Mas, se considerado que as normas do CFM não são abusivas a ponto de inibir o empreendedorismo, a Resolução 1974/2011 se manterá como norteadora da propaganda médica, em toda sua extensão.
Não se ignora que o Conselho apresenta duras restrições à publicidade e divulgação dos assuntos médicos. Contudo, a questão deve ser analisada sob dois grandes prismas: o primeiro, importantíssimo, é a ética. Outro ponto é o distanciamento entre a publicidade enganosa e abusiva do marketing positivo e informativo.
Sob o enfoque da ética, é indiscutível que o sigilo entre o médico e o paciente deva ser preservado a qualquer preço – o sigilo permite ao médico partilhar um pouco da intimidade do paciente, muitas vezes desconhecida de pessoas próximas. Nesse sentido, é louvável toda e qualquer iniciativa do Conselho. Mas, se considerarmos que o sigilo é do paciente e que ele pode prescindir desse direito, o que justificaria a proibição de divulgar fotos de antes e depois autorizadas pelo paciente ou ainda de tornar pública uma foto do paciente com o profissional?
A propaganda enganosa é punível na esfera do Judiciário, inclusive servindo como fundamento de condenações de qualquer profissional ou instituição de saúde que cometa esse ilícito. A promessa de resultado (e o não alcance) macula qualquer profissional.
Ademais, o Código Civil e o Código de Defesa do Consumidor tornam imprescindível a informação clara, objetiva e verdadeira. O Código de Ética Médica também dispõe que comete infração ética aquele que não informar ao paciente sobre o diagnóstico, terapêutica e prognóstico. Dispositivos para regulamentar e punir aqueles que provocarem danos ao paciente não faltam. Pergunta-se, a partir dessa constatação, se as regras do CFM precisariam ser tão rígidas.
Vale ressaltar que o Conselho tem gastado muita energia e dinheiro com a repressão ao que considera publicidade enganosa, sensacionalismo e concorrência desleal. Os profissionais são chamados a responderem sindicâncias, em especial por denúncias anônimas que não derivam da sociedade, mas de colegas concorrentes. Ou seja, a avalanche de processos que chega aos Conselhos não é por motivos éticos e morais, mas sim comerciais, salvo alguns poucos casos.
Parece haver uma grande confusão de valores e objetivos. Se há médicos que anunciam cirurgias plásticas para pagamento a prazo, se colocam em seus sites valores correspondentes a cada parte do corpo (como se faz em açougue), se fazem da Medicina mero comércio, se oferecem resultados milagrosos, estes devem ser pontualmente punidos. O excesso de vedações traz insegurança ao profissional e tira direito de escolha da sociedade, o direito à livre concorrência e quiçá represente mesmo para alguns um impedimento para o crescimento.

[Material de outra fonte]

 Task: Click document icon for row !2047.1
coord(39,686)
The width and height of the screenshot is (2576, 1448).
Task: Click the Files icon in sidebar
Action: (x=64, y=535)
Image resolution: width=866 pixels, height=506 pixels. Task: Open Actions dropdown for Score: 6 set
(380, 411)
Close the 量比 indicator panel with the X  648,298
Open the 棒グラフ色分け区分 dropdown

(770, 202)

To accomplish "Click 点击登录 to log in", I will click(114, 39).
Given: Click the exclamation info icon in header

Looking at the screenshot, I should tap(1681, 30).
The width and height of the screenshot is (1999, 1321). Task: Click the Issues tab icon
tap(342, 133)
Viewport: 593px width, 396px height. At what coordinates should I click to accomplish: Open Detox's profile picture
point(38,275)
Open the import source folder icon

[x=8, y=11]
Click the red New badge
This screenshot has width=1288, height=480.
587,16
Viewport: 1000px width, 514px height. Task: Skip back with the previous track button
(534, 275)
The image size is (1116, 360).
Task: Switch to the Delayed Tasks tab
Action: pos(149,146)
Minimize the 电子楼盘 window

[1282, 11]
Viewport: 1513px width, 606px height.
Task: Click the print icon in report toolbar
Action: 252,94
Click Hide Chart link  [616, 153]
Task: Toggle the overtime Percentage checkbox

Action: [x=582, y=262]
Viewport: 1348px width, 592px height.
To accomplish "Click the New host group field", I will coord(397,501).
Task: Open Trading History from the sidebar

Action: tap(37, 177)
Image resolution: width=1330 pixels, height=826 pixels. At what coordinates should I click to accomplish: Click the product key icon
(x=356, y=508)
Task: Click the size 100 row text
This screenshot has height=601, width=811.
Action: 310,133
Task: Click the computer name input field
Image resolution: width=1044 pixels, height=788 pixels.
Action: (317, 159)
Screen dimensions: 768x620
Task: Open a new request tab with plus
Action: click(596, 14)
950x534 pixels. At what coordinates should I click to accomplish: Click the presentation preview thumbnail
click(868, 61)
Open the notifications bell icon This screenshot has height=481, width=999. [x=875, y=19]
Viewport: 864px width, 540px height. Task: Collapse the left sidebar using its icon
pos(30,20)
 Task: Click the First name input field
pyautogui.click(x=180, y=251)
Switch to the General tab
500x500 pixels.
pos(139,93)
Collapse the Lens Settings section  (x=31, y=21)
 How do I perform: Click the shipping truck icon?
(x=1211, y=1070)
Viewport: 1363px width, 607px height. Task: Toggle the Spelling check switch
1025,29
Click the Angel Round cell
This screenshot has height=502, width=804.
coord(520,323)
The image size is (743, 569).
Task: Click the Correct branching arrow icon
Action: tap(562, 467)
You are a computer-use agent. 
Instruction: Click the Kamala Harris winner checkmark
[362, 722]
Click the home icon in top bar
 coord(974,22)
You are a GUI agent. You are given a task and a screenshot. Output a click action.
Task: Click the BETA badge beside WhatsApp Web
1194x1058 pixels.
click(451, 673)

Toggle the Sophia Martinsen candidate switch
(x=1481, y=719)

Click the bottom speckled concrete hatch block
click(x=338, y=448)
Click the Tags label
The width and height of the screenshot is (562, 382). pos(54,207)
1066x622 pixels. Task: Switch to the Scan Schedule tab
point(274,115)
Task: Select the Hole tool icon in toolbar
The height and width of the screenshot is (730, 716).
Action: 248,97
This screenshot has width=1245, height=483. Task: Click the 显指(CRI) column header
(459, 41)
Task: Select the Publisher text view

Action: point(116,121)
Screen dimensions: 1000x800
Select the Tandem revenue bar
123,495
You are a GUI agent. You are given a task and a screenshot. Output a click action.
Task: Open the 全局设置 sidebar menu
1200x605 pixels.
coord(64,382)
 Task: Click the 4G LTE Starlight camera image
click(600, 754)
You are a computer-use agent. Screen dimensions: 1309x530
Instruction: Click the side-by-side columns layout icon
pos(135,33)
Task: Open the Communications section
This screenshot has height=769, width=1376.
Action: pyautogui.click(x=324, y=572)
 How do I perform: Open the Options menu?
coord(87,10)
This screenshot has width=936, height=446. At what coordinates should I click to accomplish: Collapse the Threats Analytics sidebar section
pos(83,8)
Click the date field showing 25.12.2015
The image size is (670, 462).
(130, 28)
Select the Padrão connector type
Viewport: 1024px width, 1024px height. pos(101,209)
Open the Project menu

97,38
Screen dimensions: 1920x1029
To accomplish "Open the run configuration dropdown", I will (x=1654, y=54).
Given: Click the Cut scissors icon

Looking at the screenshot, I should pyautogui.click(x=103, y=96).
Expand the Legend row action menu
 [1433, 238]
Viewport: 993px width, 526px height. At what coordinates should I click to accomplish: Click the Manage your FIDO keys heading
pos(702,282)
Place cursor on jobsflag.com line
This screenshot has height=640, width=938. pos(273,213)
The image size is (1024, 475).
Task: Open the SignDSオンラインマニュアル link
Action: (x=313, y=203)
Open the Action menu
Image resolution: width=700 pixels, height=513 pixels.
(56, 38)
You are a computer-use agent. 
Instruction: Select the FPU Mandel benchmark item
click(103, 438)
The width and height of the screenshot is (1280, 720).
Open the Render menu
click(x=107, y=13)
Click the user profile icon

Em suma, a nova Lei de Liberdade Econômica poderá provocar um efeito colateral no sentido de corroborar na formação de um novo paradigma em relação à publicidade e ao marketing na área médica, ainda que haja o entendimento de que a regulamentação do CFM prevaleça sobre essa lei. É inconteste que se trouxe à tona a discussão sobre a livre concorrência e atuação no mercado em contraponto a ética, moralidade e responsabilidade do profissional em relação aos seus atos na área de comunicação e o seu dever profissional de garantir a vida e a saúde de seus pacientes. Com isso, aquele que deve ser o alvo de toda atenção do médico, o paciente, ´ganha.